1  Institute of Molecular and Cell Biology, 61 Biopolis Drive, Singapore 138673, Singapore
2  Department of Biological Sciences, National University of Singapore, Singapore 117543, Singapore
3  Procter and Gamble International Operations SA Singapore Branch, Quantitative Sciences, Statistics    Asia, 70 Biopolis Street, Singapore 138547, Singapore
4  Present address: Department of Cellular and Molecular Medicine, University of Copenhagen, 2200N    Copenhagen, Denmark
5  Present address: Blumenbach Institute of Zoology, Georg-August University of Gottingen, 37077    Gottingen, Germany

*Correspondence: scohen@sund.ku.dk

Published in Developmental Cell on 22 December 2014.

Abstract
MicroRNAs are abundant in animal genomes, yet little is known about their functions in vivo. Here, we report the production of 80 new Drosophila miRNA mutants by targeted homologous recombination. These mutants remove 104 miRNAs.
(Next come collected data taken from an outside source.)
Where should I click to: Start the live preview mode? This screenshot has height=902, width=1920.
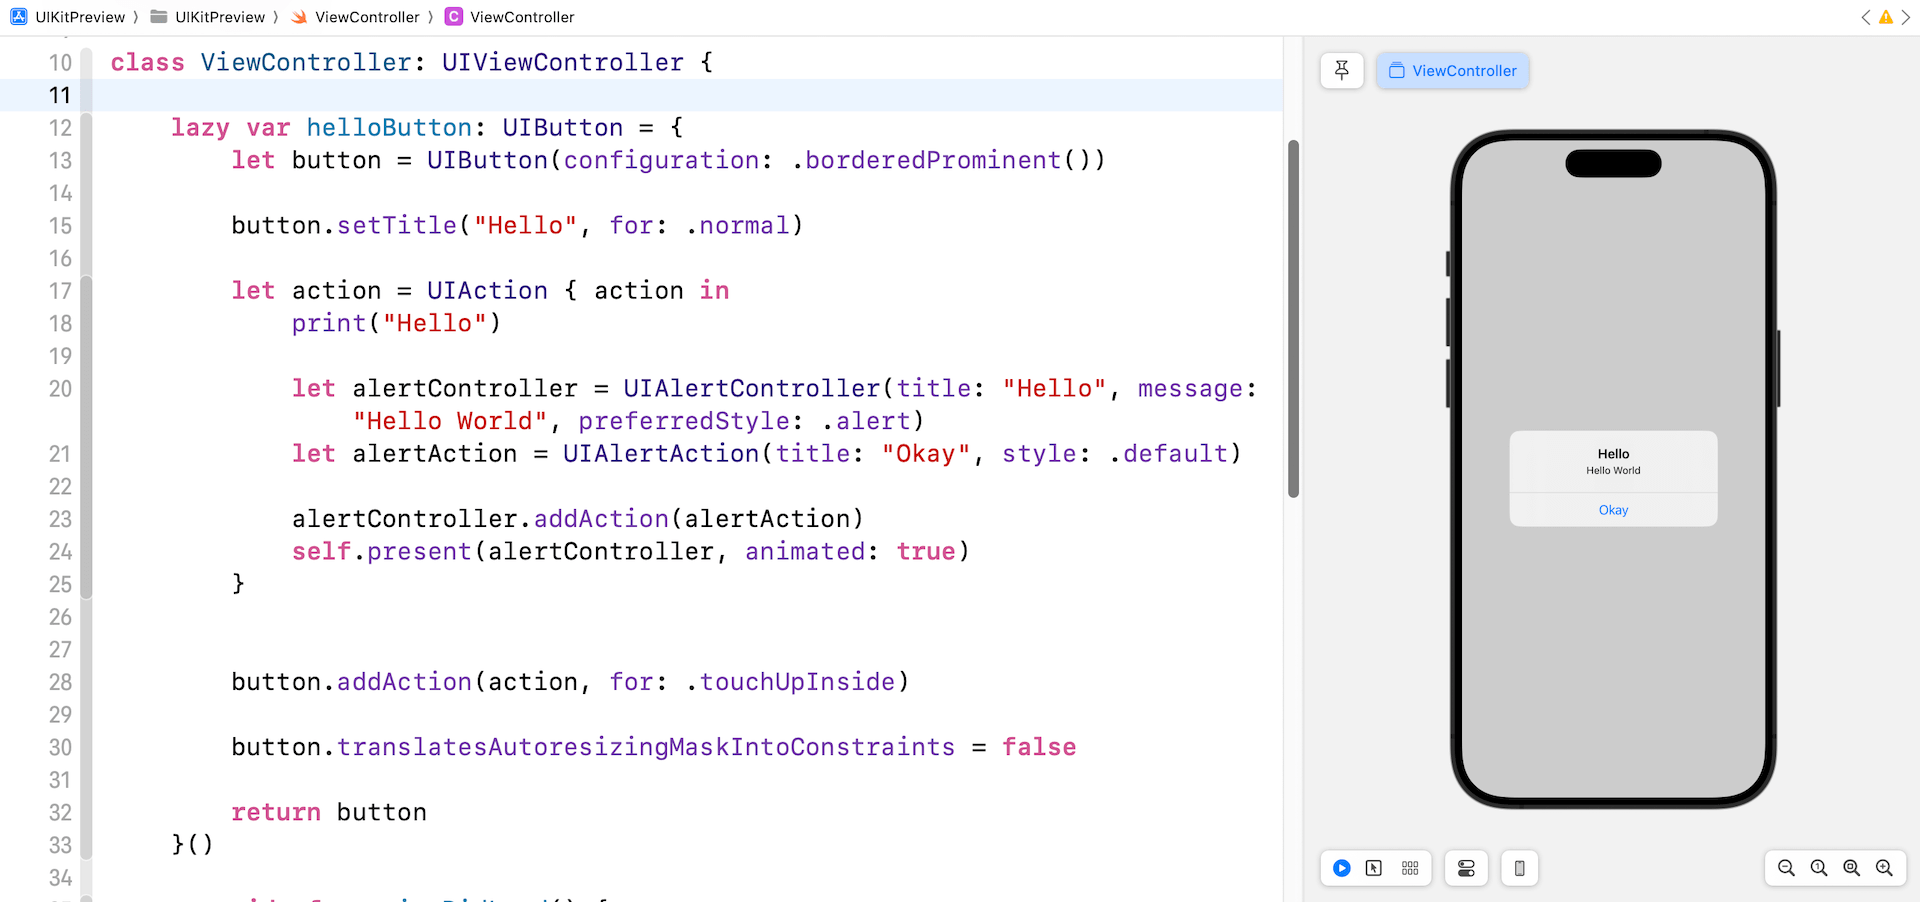[1342, 868]
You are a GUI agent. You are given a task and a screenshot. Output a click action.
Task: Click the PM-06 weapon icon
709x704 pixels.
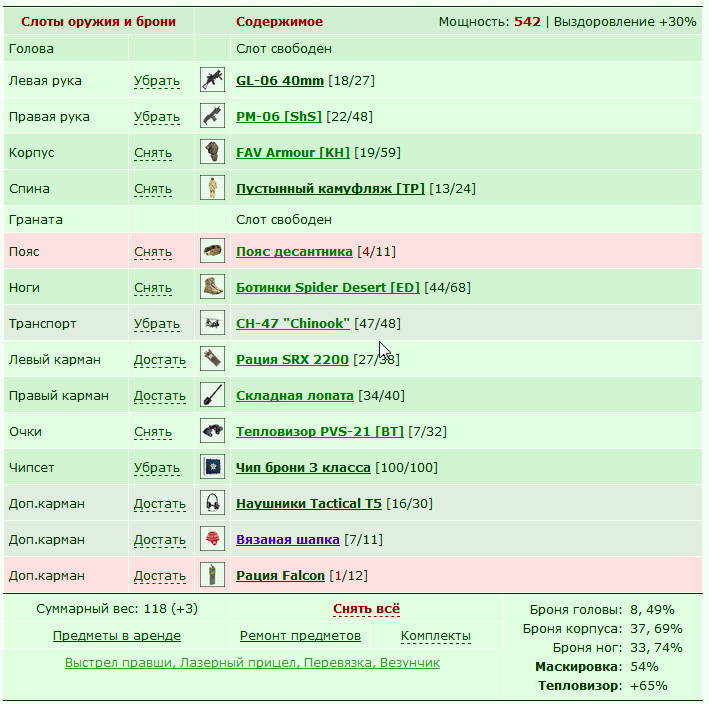(x=213, y=116)
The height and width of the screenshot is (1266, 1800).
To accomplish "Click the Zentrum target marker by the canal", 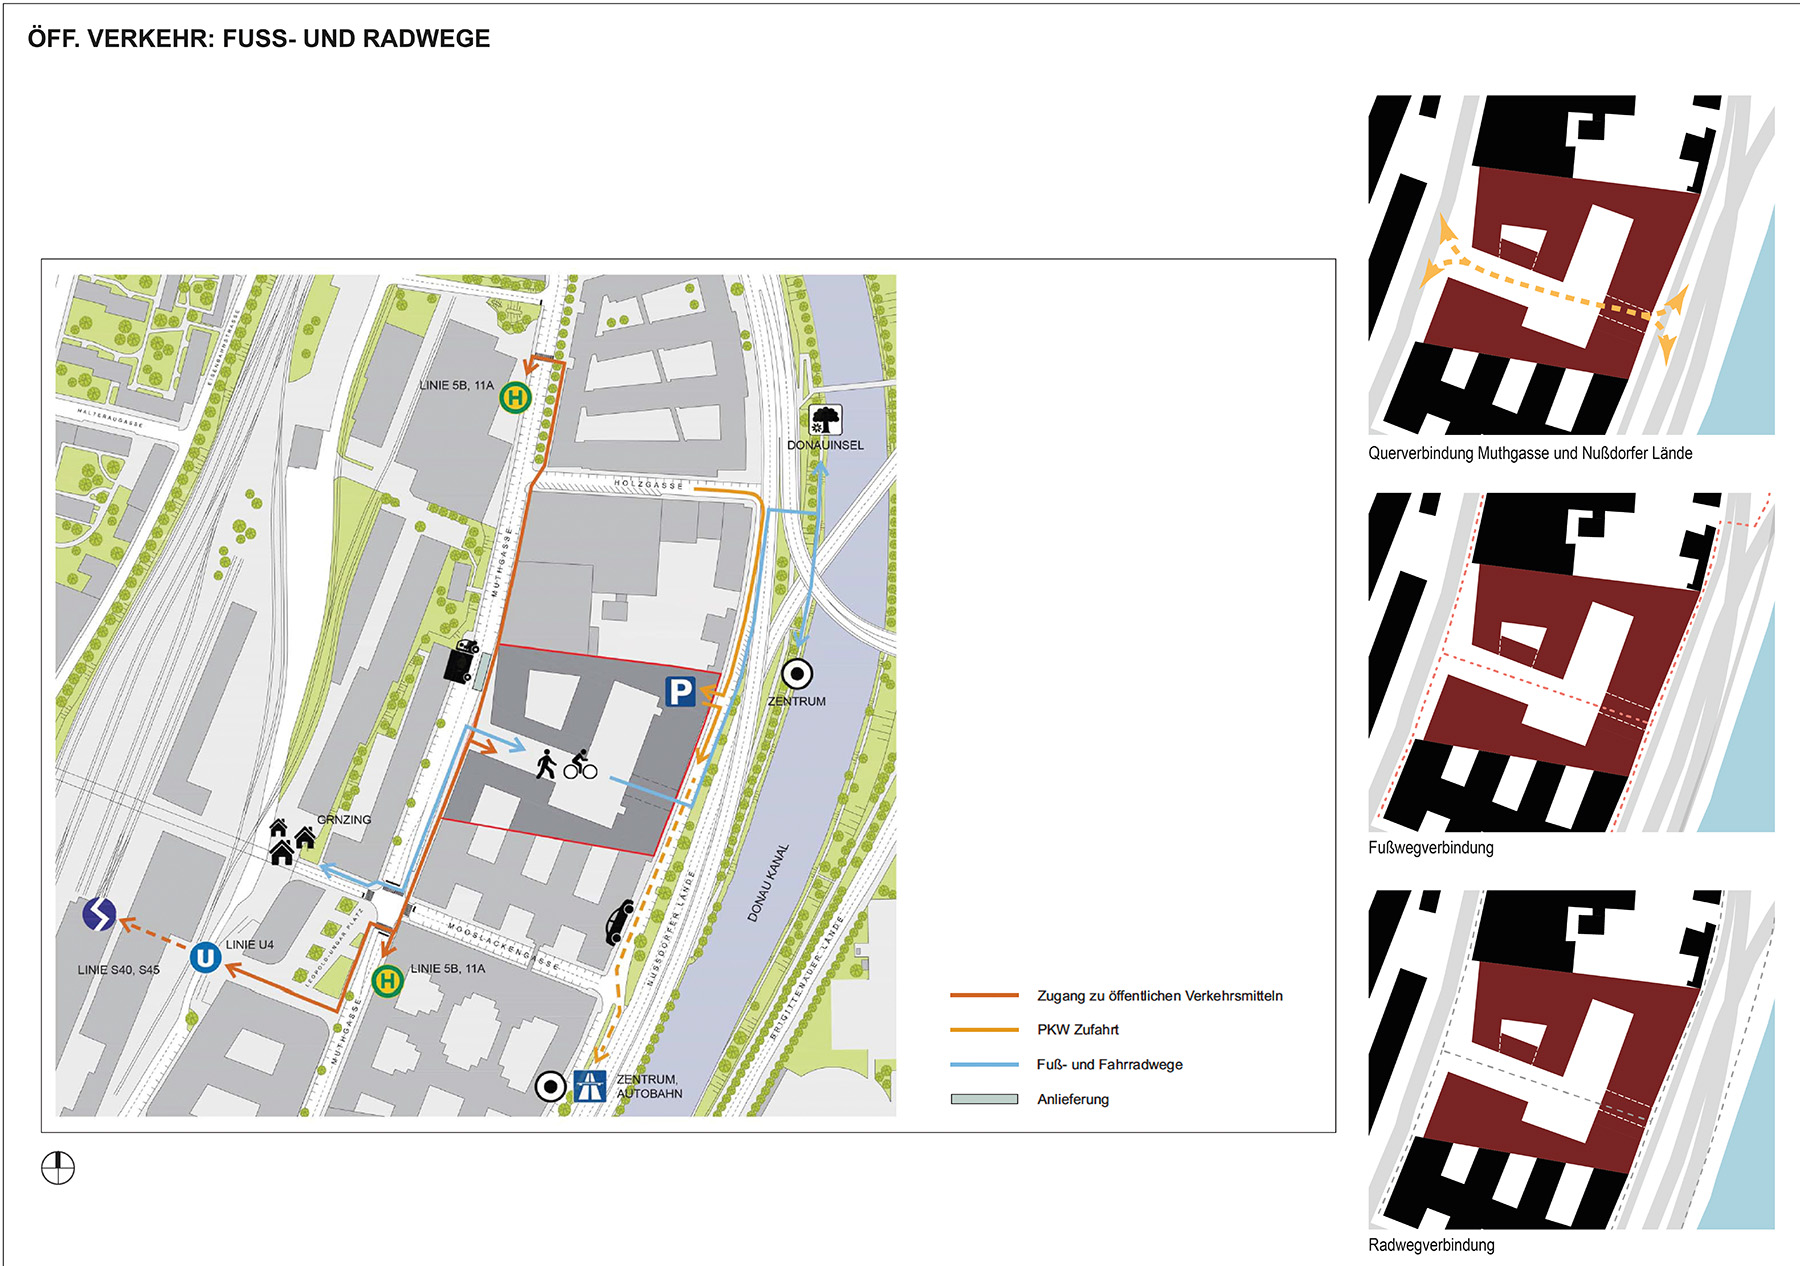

Together with 15 previously reported mutants, this collection includes 95 mutants deleting 130 miRNAs. Collectively, these genes produce over 99% of all Drosophila miRNAs, measured by miRNA sequence reads. We present a survey of developmental and adult miRNA phenotypes. Over 80% of the mutants showed at least one phenotype using a p < 0.01 significance threshold. We observed a significant correlation between miRNA abundance and phenotypes related to survival and lifespan, but not to most other phenotypes. miRNA cluster mutants were no more likely than single miRNA mutants to produce significant phenotypes. This mutant collection will provide a resource for future analysis of the biological roles of Drosophila miRNAs.

Figure Legend: Systematic Survey of miRNA Mutant Phenotypes
Results for the assays scored as continuous quantitative variables are presented by p value. Red indicates p < 0.01; blue indicates p > 0.01.